**WORK TO COMPLETE**
What is needed is an exact copy of the records, with the images left out.

%%

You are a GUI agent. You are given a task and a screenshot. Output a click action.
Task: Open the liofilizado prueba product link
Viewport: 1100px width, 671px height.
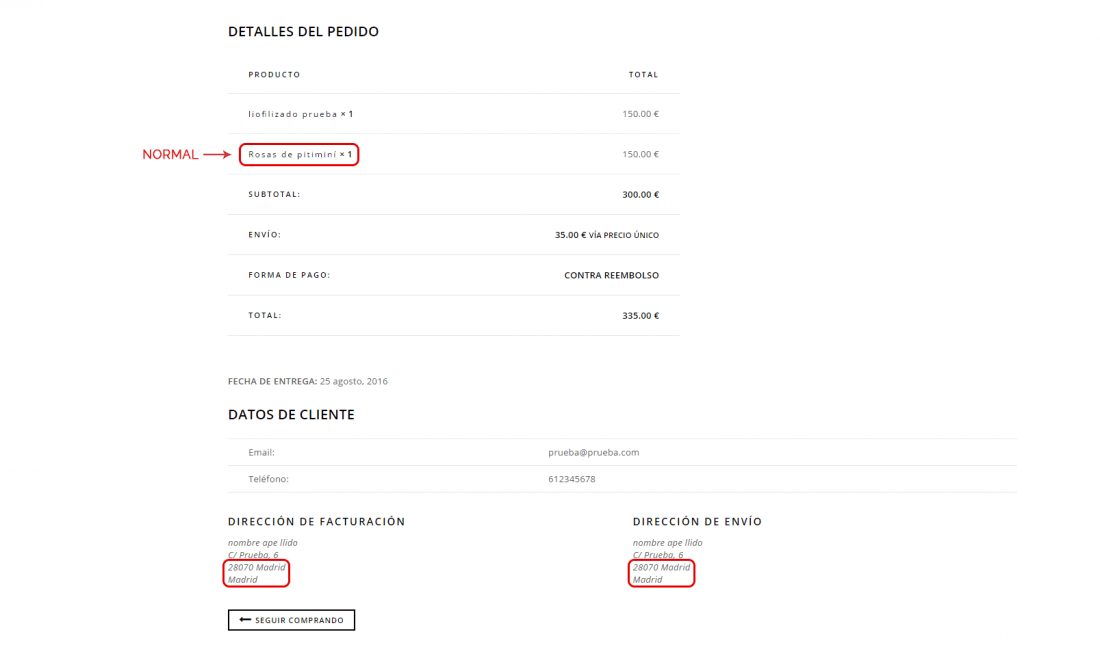click(x=293, y=114)
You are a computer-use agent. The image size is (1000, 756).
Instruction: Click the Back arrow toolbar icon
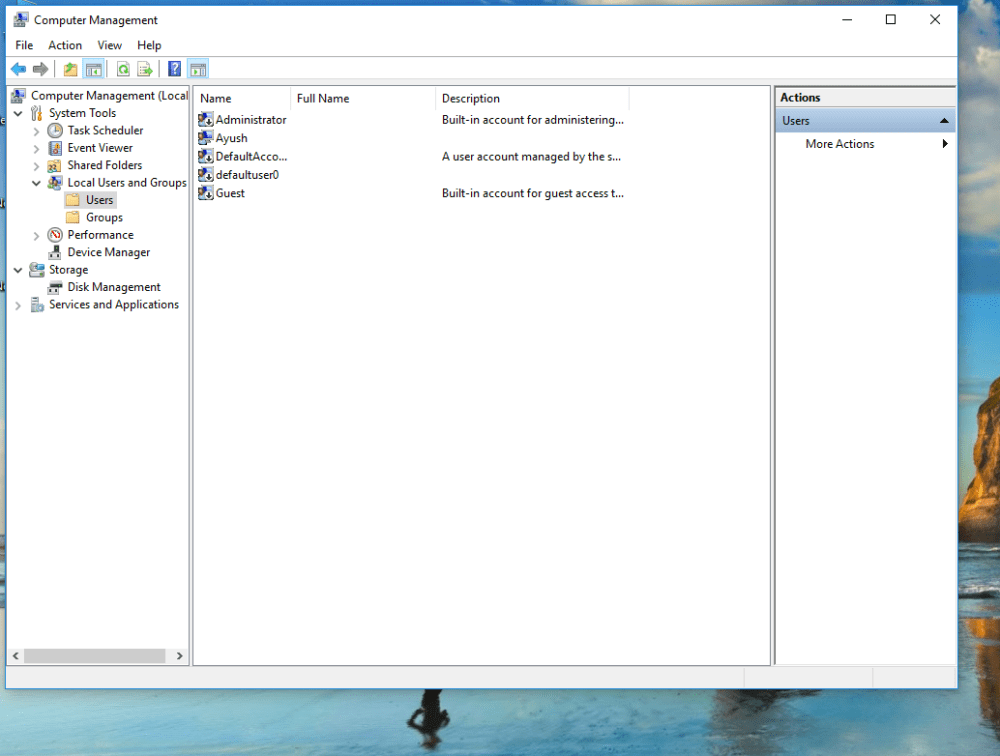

%%

**TASK RESPONSE**
You are a GUI agent. You are given a task and a screenshot. Output a click action.
Task: Open the liofilizado prueba product link
Viewport: 1100px width, 671px height.
click(x=293, y=114)
You are a computer-use agent. The image size is (1000, 756).
Instruction: Click the Back arrow toolbar icon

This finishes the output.